Exception transparency

Reinier Zwitserloot reinier at zwitserloot.com
Mon Jun 7 21:53:42 PDT 2010


Making the exceptions transparent by encoding them in the type system is
going to be very unwieldy, even if a "throws T" variadic type parameter
concept is introduced. I've got a much better idea: Escape detection on
closures. Any closures that are guaranteed to run such that the runtime
stack matches the lexical stack can get exception transparency completely
free, no new syntax and no new concepts required; it would "just work".

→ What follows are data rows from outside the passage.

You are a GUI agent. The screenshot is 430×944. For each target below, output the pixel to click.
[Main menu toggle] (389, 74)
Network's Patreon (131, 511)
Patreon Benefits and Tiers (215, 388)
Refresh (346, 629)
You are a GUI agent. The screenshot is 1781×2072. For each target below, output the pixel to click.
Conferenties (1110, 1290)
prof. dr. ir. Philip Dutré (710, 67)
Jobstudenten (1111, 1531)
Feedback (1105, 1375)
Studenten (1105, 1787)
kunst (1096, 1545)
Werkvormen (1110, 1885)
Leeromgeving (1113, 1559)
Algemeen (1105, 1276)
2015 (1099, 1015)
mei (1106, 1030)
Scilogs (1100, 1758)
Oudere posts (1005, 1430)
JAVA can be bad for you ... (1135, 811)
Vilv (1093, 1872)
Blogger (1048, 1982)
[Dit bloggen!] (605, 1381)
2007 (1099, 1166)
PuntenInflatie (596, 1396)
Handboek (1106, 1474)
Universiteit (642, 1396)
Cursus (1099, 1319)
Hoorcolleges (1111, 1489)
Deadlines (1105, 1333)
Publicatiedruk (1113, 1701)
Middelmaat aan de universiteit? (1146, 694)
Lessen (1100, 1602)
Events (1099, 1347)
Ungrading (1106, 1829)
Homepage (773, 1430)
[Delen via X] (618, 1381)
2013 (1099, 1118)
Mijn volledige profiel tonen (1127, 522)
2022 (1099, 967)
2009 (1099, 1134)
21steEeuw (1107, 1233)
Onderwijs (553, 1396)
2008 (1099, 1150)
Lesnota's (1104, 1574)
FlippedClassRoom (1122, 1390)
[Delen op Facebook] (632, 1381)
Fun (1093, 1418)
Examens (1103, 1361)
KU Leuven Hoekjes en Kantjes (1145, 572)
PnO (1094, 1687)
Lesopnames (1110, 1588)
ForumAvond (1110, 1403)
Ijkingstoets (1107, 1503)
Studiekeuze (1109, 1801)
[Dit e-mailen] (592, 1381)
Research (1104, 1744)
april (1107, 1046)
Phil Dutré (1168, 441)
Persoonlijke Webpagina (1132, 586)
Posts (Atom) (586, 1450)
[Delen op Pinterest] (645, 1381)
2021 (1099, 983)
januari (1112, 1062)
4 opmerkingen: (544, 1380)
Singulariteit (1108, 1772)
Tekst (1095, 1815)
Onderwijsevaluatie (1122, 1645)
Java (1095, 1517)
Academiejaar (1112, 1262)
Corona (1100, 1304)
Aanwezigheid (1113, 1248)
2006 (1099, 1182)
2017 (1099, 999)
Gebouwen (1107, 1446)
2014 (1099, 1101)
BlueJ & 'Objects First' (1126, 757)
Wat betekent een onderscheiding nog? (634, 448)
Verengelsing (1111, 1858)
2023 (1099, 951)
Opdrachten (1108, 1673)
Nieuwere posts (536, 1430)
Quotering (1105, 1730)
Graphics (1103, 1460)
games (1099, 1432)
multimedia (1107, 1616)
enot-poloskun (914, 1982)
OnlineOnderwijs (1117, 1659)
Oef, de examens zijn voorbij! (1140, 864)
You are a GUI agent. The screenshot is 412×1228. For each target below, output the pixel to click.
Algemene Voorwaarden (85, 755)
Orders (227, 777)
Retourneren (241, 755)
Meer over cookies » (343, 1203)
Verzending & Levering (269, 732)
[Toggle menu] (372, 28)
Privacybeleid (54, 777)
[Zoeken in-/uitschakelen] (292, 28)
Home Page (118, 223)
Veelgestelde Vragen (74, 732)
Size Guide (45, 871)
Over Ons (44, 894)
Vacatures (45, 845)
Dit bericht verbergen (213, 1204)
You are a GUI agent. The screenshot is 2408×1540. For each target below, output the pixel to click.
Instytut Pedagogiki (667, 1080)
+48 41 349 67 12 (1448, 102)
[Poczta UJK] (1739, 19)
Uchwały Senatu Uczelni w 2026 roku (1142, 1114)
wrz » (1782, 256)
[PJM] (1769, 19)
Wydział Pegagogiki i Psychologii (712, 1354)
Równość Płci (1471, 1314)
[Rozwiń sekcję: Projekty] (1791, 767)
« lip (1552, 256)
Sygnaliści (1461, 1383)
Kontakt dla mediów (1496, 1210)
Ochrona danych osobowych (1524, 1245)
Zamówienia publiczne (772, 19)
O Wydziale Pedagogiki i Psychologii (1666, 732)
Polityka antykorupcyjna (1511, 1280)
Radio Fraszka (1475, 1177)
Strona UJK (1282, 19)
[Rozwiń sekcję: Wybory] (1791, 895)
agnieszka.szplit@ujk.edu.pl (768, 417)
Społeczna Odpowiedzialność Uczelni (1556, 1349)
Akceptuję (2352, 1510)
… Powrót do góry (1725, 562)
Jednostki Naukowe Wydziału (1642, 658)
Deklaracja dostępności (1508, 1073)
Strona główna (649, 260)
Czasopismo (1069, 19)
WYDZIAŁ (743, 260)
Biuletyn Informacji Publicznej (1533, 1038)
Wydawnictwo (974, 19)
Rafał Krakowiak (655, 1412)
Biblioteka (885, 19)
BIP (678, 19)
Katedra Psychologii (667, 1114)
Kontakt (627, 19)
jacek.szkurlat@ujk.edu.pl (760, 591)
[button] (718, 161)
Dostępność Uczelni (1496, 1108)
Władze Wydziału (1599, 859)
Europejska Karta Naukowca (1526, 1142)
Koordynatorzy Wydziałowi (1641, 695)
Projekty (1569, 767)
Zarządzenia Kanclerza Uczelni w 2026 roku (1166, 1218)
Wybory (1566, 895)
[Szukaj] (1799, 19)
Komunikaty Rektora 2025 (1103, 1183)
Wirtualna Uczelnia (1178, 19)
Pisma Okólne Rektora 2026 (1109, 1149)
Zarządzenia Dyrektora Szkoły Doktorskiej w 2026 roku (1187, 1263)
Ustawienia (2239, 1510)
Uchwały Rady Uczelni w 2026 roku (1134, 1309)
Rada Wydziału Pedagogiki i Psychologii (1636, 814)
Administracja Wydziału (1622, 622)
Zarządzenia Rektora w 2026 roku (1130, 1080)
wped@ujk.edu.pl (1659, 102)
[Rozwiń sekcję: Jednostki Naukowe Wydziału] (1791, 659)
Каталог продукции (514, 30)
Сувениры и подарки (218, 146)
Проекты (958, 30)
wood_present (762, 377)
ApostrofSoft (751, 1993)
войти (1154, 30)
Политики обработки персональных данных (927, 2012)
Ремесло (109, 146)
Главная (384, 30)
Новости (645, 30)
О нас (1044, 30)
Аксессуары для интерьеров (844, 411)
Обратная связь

Let's take Comparator for example. Currently it is used in two contexts;
Collections/Arrays.sort, as well as for the TreeSet constructor. It would
make perfect sense for the sort variant to use the proposed variadic type
parameter concept to make any exceptions thrown as part of the comparison
transparent. Side-stepping for a moment the general shambles that occurs
when trying to integrate functional types into existing library code, this
would perhaps look something like so:

public static <T, throws E> void sort(List<T> a, Comparator<? super T, E> c)
throws E {
 ...
}

Just look at that. Generics in libraries already has a tendency to look like
gobbledygook and the above is not helping things at all. Even if we abandon
Comparator here and use a straight closure type like so:

public static <T, throws E> void sort(List<T> a, #int(T, T)(throws E) c)
throws E {
  ...
}

isn't an improvement.


But, let's stick with it, and inspect what happens to TreeSet.

Now we run into even bigger trouble; applying a (variadic or monadic,
doesn't matter) exceptions type parameter here is simply not possible. We'd
have to add "throws E" to at the very least TreeSet's add and addAll
methods, but we clearly can't; both of those methods come from the Set
interface and those don't have any thrown exceptions declared today, so,
that won't work. Even in a hypothetical world where we can break backwards
compatibility we still can't pragmatically replace Set's current add method
with: "public boolean add(T item) throws E" - because what's that E even
stand for? In e.g. a HashSet, and most other sets, that "E" makes no sense
at all. Its a unique aspect of TreeSet. We could simply not let TreeSet
implement Set but that feels completely wrong.


The most obvious solution then appears to be one of three options:

(A) don't try; leave sort and TreeSet untouched and do not add exception
transparency to sort. But that would be a shame.
(B) overload Collections.sort with the variadic type parameter based
exception transparency. Leave TreeSet untouched. But now we have two
incompatible "comparator" concepts, so this too would be a weak solution.
(C) hack it together by letting TreeSet rewrap any checked exceptions thrown
during add/addAll into a custom unchecked class, akin to
InvocationTargetException or ExecutionException). But that's the very
ugliness we're trying to avoid!

None of these feel like good solutions. Even going with the most likely one,
option B, that still leaves us with this brain twiddler:

public static <T, throws E> void sort(List<T> a, #int(T, T)(throws E) c)
throws E {
  ...
}

One of the nice things of static typing is that the signature all by itself
is usually enough documentation for a library user to know exactly what to
do. But with signatures like those, I'm not sure that'll remain true. It's
also highly redundant; creating new boilerplate is something we ought to try
and avoid.

So, here's my alternative:

The first part: Create two separate kinds of closures, similar to a later
addendum to the BGGA proposal concerning "safe" and "unsafe" closures.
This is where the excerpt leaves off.